From the line containing "This screenshot has width=603, height=391." down to the final line of the entries below, quote every line verbatim. Exclude pictures.

Dataset entries:
***

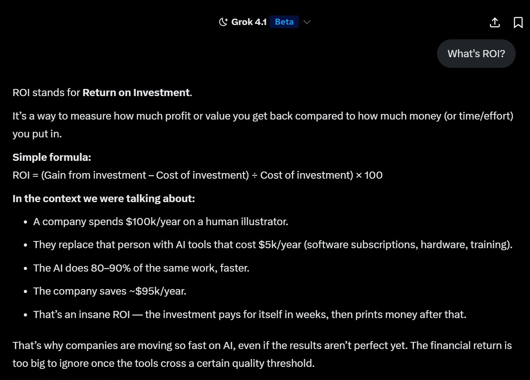Click the "company saves ~$95k/year" bullet

(x=110, y=291)
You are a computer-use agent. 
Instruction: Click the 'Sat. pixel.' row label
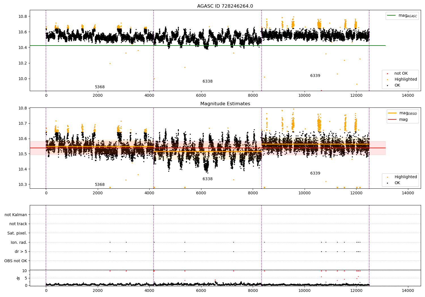point(17,233)
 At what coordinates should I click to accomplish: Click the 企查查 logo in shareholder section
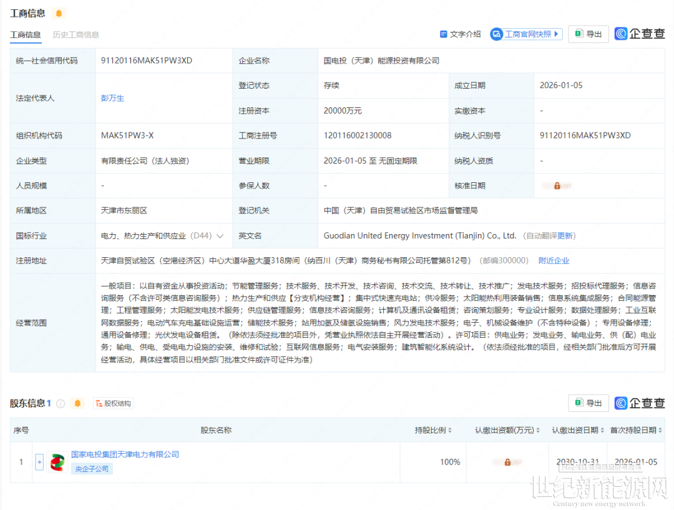click(640, 403)
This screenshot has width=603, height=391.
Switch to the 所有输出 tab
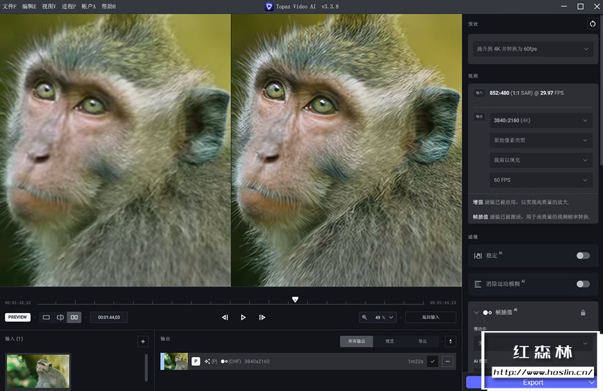click(357, 341)
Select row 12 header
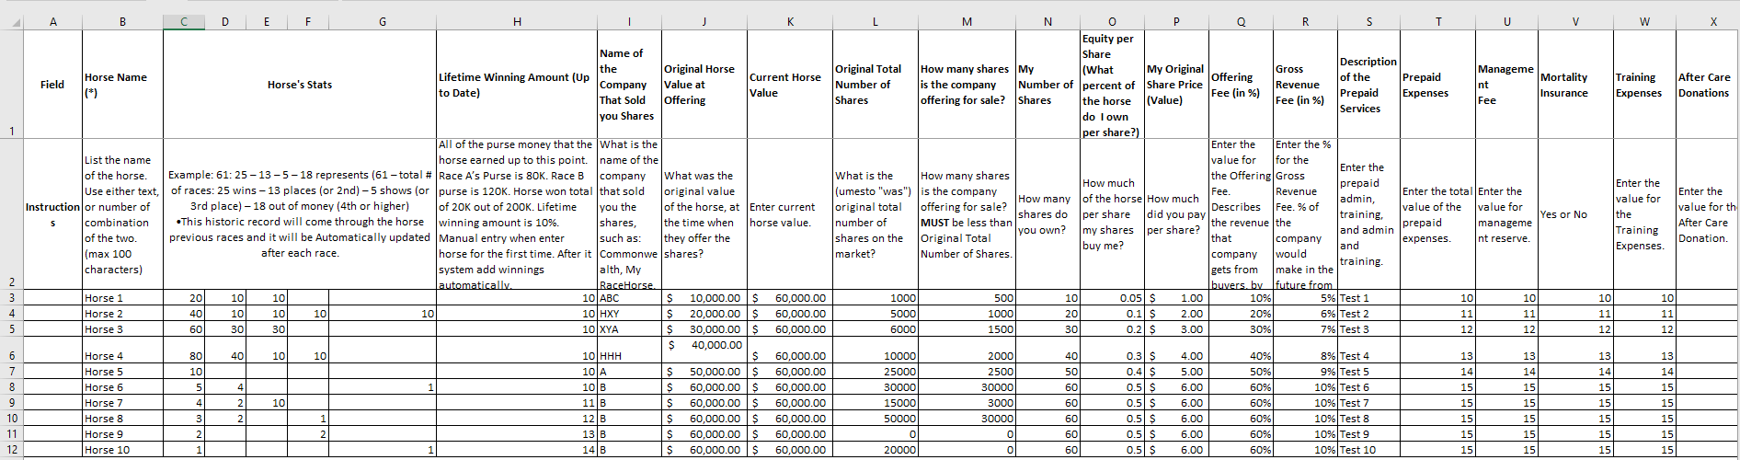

***

## Worked solution
This screenshot has width=603, height=391.
Switch to the 所有输出 tab
click(357, 341)
Select row 12 header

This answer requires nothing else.